I can imagine that some of our viewers who aren’t part of historically marginalized groups might say, “Well, I felt that way in college. I didn’t necessarily feel confident. Or, you know, I felt like a fish out of water.” What is the difference that you’re speaking to?
As a marginalized student, you’re showing up to a place that wasn’t created for you. When higher institutions were created, they weren’t created with students of color in mind. And so that’s why it’s so much more important that we are as intentional as possible in trying to right that wrong, and trying to create these spaces where students can thrive. All of our students.
Can you break down the term ‘microaggression’ and how it relates to this conversation?
Most of the time when we think about racism, we think about overt racism. We think about all of the various groups, the KKK and the burning of the crosses. That’s what comes to our mind. But racism is still alive and well and it’s also covert. And so I like to [describe] microaggressions as covert. It’s those subtle slights that happen where you kind of second-guess, ‘Did that really just happen? Did they really just say that to me?’
I can remember working with a student in one of my previous institutions and there was a news report of an African-American male that robbed a white student at gunpoint. And so when this student showed up for class the next day, their white peers asked them, ‘Was that you on the news last night?’ And it was meant to be a joke even, but it still stung.
I think about intent versus impact. Their intent was not to demean him. But it did. And it really had an impact. And it’s even, you know, faculty and staff, when we may second-guess a student’s abilities and we don’t realize that it may be coming from an unconscious place of what we may think about a certain group of people.
How do you foster spaces that are safe enough to grapple with these issues, where everybody feels comfortable sharing their opinions?
So how do you create these spaces to have these conversations? That’s the thing. I think you start by acknowledging that these conversations are not comfortable. We don’t call them comfortable conversations. We call them courageous conversations. And so establishing those ground rules of how we are going to conduct ourselves in this space, in this dialogue. Thinking about how we’re going to respect each other, you know?

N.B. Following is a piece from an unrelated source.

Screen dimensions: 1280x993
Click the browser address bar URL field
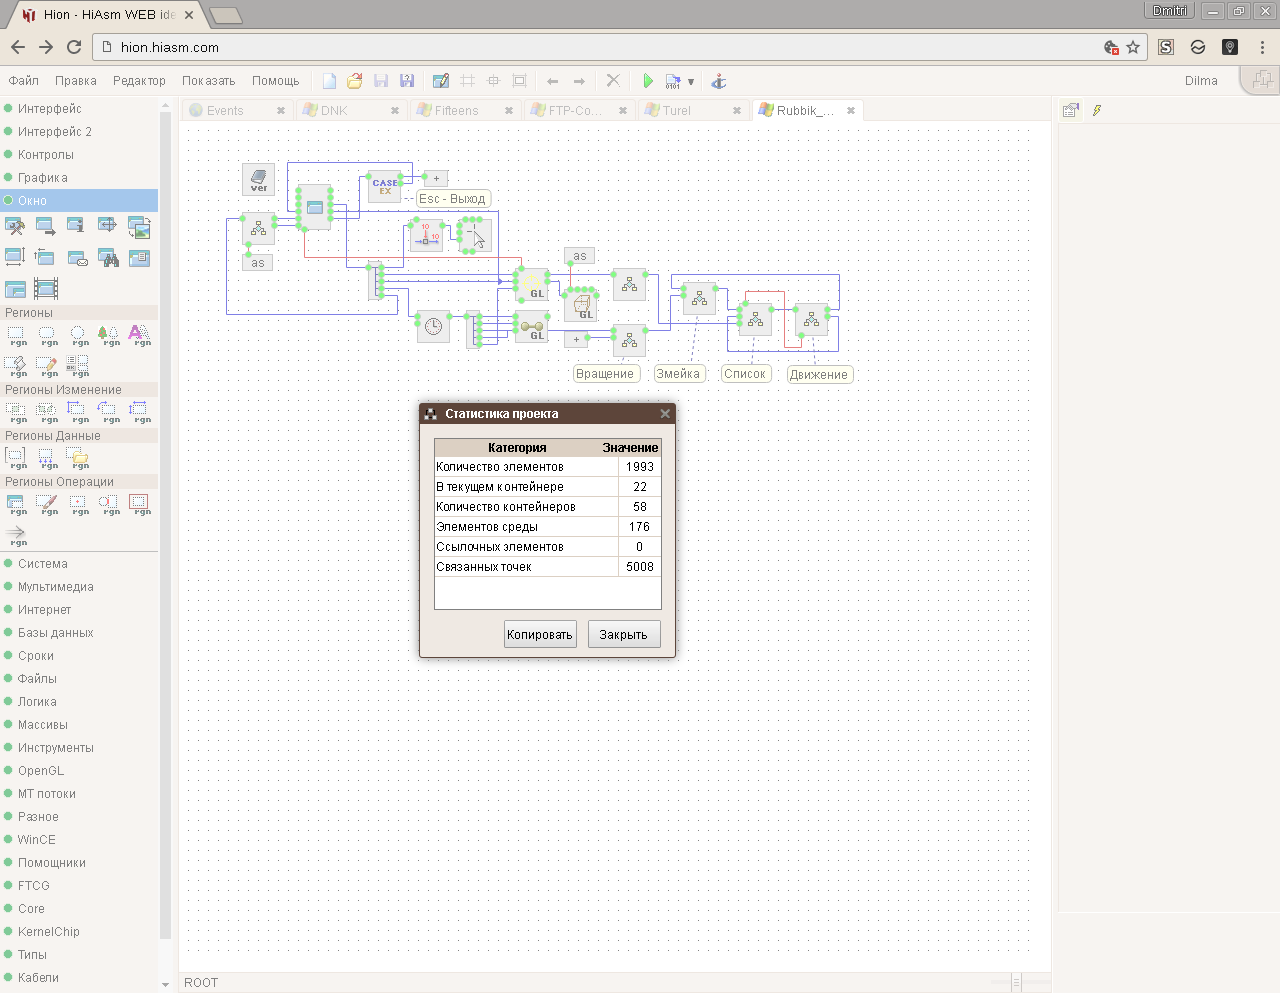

Oftentimes when we’re having these difficult conversations, we’re listening. But we’re trying to think, ‘How am I going to respond?’ We should really be thinking about listening to understand what that other person is saying. And so establishing those guidelines at the very beginning, that’s very important for trying to create the environment where we do feel free in sharing information.
How would you respond to people who call this conversation “political correctness”?
We are providing equitable education, which is access to education for everyone that enters through the doors of Evergreen. That’s what our goal is. Our goal is to be able to help to remove whatever barriers may be there. Structural barriers, institutional barriers. But helping to remove those barriers so that people have equal access to a good education.
Ivette Feliciano and Zachary Green contributed reporting.